Neuroprotective effect of peroxiredoxin 6 against hypoxia-induced retinal ganglion cell damage
1 Department of Ophthalmology and Visual Sciences, University of Nebraska Medical Center, Omaha, NE, 68 198, USA
2 Department of Neurosurgery, University of Nebraska Medical Center, Omaha, NE, 68198, USA
3 Department of Ophthalmology, University of Fukui, Fukui, Japan
4 Department of Pharmacology and Toxicology, University of Missouri- Kansas City, Kansas City, MO, 64108, USA
Citation and License
BMC Neuroscience 2010, 11:125 doi:10.1186/1471-2202-11-125Published: 5 October 2010
The ability to respond to changes in the extra-intracellular environment is prerequisite for cell survival. Cellular responses to the environment include elevating defense systems, such as the antioxidant defense system. Hypoxia-evoked reactive oxygen species (ROS)-driven oxidative stress is an underlying mechanism of retinal ganglion cell (RGC) death that leads to blinding disorders. The protein peroxiredoxin 6 (PRDX6) plays a pleiotropic role in negatively regulating death signaling in response to stressors, and thereby stabilizes cellular homeostasis.
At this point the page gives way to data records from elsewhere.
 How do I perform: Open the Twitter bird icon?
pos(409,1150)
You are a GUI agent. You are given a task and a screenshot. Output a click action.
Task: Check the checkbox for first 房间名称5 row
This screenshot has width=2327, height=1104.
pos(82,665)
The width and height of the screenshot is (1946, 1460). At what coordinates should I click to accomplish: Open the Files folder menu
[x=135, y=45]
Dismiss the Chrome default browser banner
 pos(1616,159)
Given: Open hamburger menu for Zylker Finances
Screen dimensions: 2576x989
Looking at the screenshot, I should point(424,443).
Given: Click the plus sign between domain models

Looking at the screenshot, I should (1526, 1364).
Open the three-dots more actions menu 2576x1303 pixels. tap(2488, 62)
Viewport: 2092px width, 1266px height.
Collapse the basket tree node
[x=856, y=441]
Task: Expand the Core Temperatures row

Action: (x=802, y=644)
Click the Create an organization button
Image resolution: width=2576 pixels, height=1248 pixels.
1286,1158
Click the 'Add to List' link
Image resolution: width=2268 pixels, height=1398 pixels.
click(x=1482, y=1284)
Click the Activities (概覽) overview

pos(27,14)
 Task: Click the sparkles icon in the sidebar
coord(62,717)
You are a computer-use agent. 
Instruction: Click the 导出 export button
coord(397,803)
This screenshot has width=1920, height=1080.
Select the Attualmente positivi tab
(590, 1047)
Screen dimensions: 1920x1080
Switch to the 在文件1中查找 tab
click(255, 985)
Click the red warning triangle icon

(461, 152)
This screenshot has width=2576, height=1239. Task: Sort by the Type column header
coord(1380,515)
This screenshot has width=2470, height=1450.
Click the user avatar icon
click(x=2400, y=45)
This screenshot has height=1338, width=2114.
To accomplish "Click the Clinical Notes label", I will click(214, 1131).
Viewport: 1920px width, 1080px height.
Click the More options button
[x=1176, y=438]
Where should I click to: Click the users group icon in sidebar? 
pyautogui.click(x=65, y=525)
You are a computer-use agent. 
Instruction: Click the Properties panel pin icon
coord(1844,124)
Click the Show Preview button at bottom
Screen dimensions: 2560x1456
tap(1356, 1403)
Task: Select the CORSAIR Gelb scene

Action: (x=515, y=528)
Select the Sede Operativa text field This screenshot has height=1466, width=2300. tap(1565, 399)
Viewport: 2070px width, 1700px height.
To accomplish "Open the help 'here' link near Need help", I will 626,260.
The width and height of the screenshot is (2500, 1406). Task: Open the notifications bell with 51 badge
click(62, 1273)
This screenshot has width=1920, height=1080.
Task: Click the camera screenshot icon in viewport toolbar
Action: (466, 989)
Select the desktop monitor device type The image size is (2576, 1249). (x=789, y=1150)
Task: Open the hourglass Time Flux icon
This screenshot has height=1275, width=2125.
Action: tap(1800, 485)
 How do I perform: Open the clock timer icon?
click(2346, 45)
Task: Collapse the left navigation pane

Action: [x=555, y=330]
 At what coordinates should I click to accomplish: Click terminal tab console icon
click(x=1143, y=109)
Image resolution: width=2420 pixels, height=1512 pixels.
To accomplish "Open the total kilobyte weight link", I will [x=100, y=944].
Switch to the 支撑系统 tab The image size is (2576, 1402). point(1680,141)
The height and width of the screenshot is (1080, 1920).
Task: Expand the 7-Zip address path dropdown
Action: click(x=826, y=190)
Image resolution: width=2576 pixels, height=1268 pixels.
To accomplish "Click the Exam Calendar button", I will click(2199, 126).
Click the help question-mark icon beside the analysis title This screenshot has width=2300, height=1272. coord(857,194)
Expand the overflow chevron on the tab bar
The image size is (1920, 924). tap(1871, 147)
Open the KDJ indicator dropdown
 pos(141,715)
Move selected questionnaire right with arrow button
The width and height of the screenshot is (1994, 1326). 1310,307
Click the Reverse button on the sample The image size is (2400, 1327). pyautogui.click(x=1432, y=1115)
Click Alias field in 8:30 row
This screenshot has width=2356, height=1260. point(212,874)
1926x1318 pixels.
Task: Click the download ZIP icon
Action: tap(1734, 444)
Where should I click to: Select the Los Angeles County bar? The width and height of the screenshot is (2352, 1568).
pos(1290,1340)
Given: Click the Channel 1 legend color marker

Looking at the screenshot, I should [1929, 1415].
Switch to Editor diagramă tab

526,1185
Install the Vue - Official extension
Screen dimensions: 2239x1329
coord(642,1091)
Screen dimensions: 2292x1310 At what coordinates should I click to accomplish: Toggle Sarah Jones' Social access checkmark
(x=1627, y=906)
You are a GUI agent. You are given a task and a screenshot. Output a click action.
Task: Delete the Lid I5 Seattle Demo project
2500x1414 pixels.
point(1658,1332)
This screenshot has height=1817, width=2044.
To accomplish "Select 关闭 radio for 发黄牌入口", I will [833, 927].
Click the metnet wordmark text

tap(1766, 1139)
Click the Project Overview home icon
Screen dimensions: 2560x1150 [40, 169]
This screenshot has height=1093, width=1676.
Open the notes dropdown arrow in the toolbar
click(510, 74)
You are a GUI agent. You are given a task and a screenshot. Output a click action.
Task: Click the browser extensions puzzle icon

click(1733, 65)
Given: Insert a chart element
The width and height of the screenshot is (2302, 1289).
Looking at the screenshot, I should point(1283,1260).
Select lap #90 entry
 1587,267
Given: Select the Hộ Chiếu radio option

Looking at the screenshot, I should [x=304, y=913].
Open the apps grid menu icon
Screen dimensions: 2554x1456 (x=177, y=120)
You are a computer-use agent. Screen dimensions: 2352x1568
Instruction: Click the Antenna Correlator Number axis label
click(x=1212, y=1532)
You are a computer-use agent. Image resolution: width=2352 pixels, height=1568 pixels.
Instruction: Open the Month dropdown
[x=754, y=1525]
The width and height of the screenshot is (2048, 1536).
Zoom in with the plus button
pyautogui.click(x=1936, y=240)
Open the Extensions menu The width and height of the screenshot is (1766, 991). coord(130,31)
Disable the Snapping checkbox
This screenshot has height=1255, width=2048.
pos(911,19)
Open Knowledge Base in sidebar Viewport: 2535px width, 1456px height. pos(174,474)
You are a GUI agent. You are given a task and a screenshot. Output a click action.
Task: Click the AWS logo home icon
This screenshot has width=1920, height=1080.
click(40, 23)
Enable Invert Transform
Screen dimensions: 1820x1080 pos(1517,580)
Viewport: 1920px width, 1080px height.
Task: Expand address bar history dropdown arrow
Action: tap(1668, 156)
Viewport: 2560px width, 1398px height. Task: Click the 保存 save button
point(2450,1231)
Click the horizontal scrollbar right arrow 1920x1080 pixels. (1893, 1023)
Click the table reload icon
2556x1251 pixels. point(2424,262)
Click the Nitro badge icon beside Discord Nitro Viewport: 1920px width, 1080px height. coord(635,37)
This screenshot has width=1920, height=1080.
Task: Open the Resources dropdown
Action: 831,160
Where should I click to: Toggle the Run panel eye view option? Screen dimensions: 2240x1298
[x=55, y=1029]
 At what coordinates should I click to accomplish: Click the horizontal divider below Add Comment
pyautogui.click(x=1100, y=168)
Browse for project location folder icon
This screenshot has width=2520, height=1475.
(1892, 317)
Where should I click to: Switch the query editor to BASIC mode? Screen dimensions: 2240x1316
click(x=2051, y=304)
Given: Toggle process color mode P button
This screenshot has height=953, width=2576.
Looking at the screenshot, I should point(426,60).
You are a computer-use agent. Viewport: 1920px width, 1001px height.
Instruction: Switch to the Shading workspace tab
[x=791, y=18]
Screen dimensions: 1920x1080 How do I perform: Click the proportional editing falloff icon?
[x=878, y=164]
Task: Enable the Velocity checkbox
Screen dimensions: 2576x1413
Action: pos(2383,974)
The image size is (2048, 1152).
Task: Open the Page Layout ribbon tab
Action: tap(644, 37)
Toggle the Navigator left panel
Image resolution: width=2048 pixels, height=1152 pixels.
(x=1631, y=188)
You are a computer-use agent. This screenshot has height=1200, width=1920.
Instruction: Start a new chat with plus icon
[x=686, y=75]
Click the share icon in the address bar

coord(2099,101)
We have shown that RGCs exposed to hypoxia (1%) or hypoxia mimetic cobalt chloride display reduced expression of PRDX6 with higher ROS expression and activation of NF-κB. These cells undergo apoptosis, while cells with over-expression of PRDX6 demonstrate resistance against hypoxia-driven RGC death. The RGCs exposed to hypoxia either with 1% oxygen or cobalt chloride (0-400 μM), revealed ~30%-70% apoptotic cell death after 48 and 72 h of exposure. Western analysis and real-time PCR showed elevated expression of PRDX6 during hypoxia at 24 h, while PRDX6 protein and mRNA expression declined from 48 h onwards following hypoxia exposure. Concomitant with this, RGCs showed increased ROS expression and activation of NF-κB with IkB phosphorylation/degradation, as examined with H2DCF-DA and transactivation assays. These hypoxia-induced adverse reactions could be reversed by over-expression of PRDX6.
Because an abundance of PRDX6 in cells was able to attenuate hypoxia-induced RGC death, the protein could possibly be developed as a novel therapeutic agent acting to postpone RGC injury and delay the progression of glaucoma and other disorders caused by the increased-ROS-generated death signaling related to hypoxia.